The experience I got from uploading my first shots has changed my perception of how an open design process can work. Specifically in the case of redesigning the Monocubed logo I was able to get it checked against other similar logos from designers who spend much of their time working in just this area alone. After a few revisions, I finally got there. [12.01.11 update: it's actually still ongoing!]

On top of that, dribbble is of course a great place for inspiration too. The 400x300px preview window may seem to be a limitation at first, but it’s great for focusing on the details – these are as Charles Eames puts it, what actually “makes the design”.

Open web gaming has taken off in a big way and to give some recognition to this trend, MozillaLabs hosted a packed out event earlier this week to discuss its future. I was honoured to join the other speakers on stage to talk about HTML5 and share some demos.

It was a great to meet the legendary Christian Heilmann, super talented Seb Lee-Delisle, soon-to-be Friends of Ed author Rob Hawkes as well as the many awesome folks at Mozilla including @cyberdees and @SAHerne. If you’re working on a game yourself you may want to submit it to Mozilla’s competition which closes on the 11th January 2011.

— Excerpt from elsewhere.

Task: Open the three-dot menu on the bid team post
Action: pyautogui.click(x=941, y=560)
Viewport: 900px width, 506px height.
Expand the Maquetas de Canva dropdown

“What’s a cookie? How do I protect myself on the web? And most importantly: What happens if a truck runs over my laptop? For things you’ve always wanted to know about the web but were afraid to ask, read on.”

This is a book about the modern browser and the current progress of internet related technologies. It was written to help demystify the terms (and in parts, the philosophies) behind the technology, making them accessible for people who are interested in knowing what goes on behind the browser.

The app was illustrated by Christoph Niemann and crafted by Fi (a special shout out to @hakimel on development and @repponen on design). It was a pleasure working with you.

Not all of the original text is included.